Work task » Pull every line of the entries that has the word "showing".

*** Provided information ***

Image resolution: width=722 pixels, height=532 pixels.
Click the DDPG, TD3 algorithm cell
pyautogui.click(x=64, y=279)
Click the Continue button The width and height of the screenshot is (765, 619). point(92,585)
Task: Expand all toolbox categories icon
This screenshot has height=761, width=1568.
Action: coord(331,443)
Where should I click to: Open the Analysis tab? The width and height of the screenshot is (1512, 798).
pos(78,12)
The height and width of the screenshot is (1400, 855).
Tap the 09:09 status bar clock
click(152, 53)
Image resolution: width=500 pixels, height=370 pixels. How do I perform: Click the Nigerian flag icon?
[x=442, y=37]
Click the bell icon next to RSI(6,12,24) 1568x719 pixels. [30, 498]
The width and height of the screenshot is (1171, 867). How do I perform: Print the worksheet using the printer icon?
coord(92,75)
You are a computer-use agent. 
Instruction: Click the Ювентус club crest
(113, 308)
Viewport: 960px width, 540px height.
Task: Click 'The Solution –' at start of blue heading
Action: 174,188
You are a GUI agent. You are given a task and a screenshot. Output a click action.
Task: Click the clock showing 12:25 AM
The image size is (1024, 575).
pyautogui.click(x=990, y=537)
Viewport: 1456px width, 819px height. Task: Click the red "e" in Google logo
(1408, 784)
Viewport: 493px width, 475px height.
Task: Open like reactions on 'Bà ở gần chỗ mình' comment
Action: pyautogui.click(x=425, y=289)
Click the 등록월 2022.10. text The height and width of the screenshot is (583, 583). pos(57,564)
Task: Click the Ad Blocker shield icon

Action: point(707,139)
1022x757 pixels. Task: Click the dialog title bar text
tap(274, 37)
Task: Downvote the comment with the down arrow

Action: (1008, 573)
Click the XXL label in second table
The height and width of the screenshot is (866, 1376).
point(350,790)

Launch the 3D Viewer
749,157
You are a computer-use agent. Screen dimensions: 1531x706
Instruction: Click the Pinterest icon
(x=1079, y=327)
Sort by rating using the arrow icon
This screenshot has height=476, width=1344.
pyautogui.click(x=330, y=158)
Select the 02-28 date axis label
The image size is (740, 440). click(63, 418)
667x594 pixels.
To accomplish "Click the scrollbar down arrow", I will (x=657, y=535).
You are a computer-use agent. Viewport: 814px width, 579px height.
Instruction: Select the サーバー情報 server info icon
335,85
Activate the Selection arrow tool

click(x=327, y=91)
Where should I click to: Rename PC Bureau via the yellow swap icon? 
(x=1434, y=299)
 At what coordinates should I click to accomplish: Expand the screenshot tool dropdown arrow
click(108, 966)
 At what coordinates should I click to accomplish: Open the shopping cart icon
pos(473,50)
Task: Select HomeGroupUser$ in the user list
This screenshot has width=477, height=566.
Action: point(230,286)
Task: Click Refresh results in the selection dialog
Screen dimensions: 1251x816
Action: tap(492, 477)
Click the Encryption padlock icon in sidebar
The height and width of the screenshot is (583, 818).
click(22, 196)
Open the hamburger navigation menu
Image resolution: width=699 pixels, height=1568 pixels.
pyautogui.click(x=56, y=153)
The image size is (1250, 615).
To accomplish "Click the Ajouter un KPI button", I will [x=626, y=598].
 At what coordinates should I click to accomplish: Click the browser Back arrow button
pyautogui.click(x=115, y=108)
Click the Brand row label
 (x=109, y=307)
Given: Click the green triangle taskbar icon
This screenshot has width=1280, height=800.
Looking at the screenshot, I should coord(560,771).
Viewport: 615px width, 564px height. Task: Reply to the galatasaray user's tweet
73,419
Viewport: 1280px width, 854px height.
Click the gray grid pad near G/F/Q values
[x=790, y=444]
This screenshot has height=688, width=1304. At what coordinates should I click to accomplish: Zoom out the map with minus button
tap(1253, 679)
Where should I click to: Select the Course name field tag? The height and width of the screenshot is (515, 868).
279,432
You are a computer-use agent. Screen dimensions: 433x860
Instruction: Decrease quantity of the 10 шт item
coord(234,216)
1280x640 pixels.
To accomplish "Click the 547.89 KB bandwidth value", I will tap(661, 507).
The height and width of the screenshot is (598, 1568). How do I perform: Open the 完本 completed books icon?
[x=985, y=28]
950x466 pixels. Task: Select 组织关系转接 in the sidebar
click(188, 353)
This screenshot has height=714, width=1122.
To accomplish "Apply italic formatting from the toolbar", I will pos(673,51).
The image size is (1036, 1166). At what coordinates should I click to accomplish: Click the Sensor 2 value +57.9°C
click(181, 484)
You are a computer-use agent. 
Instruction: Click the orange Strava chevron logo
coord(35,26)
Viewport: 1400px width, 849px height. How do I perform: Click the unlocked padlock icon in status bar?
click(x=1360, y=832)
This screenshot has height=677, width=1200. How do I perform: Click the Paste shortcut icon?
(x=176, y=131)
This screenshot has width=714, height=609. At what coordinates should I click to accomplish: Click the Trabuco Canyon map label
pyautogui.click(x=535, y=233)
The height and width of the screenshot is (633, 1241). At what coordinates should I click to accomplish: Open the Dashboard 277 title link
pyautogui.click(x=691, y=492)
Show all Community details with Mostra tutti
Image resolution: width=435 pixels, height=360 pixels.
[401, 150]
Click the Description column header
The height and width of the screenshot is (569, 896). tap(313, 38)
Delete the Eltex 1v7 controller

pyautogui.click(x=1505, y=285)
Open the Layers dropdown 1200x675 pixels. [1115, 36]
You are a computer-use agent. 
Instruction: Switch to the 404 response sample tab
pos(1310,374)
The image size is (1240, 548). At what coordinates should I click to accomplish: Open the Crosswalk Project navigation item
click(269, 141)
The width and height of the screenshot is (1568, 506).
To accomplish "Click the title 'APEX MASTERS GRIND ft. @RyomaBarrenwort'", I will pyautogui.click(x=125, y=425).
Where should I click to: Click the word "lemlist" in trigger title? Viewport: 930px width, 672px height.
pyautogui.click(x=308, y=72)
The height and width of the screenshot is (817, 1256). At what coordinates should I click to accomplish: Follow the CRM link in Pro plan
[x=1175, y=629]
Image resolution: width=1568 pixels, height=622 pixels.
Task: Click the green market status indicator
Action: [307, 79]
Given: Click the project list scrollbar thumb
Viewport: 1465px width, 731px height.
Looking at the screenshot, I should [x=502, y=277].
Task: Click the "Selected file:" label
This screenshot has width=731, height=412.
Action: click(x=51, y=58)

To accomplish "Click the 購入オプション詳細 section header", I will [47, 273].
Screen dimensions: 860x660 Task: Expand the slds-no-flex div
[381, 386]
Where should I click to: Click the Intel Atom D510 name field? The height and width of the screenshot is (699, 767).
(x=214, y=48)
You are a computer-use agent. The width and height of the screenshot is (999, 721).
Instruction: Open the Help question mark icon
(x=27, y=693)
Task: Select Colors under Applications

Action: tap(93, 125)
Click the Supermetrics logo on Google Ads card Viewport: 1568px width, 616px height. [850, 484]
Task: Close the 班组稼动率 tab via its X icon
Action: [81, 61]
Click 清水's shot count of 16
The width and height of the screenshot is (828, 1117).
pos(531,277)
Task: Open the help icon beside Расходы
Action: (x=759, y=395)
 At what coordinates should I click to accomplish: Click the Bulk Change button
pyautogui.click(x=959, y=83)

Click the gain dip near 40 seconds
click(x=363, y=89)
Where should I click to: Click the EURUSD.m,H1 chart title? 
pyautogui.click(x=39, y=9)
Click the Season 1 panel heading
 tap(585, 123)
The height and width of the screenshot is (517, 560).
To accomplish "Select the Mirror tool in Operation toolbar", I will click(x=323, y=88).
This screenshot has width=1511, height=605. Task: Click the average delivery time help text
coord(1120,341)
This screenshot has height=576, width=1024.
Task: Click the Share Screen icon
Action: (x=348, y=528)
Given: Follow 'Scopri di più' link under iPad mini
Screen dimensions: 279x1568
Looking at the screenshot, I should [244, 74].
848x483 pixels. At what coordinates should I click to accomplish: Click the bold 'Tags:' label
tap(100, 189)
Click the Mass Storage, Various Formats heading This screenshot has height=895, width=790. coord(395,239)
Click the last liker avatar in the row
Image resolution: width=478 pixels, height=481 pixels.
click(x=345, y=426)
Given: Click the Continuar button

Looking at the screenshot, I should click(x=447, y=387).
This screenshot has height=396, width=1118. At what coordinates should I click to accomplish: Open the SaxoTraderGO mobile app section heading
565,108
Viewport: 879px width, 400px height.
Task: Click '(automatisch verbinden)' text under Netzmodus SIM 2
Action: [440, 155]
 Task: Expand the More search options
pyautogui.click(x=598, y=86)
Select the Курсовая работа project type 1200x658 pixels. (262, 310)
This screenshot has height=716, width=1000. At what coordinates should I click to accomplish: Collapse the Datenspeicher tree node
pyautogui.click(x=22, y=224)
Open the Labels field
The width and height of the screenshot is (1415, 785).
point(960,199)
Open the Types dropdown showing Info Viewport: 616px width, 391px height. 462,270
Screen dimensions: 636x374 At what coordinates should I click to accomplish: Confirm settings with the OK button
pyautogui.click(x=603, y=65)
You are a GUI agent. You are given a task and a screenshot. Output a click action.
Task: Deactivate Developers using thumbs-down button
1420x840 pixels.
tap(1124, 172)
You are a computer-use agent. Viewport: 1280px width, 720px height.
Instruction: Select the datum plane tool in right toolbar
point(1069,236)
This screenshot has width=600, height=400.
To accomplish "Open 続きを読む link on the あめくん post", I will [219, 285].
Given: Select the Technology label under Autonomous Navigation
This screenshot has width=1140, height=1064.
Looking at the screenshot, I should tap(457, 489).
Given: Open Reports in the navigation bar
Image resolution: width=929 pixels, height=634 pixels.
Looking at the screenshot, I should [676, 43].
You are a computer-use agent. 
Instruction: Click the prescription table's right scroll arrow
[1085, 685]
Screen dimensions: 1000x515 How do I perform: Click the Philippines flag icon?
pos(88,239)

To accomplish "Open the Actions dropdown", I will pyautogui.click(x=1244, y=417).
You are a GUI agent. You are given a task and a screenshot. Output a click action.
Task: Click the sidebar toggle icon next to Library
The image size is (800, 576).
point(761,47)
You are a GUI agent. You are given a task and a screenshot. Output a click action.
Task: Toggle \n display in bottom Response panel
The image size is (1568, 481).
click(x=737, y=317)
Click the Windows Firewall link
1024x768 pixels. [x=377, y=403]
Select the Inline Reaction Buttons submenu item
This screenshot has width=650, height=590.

*** End of Provided information ***

Written reply »
Task: Click the clock showing 12:25 AM
Open the Types dropdown showing Info Viewport: 616px width, 391px height. 462,270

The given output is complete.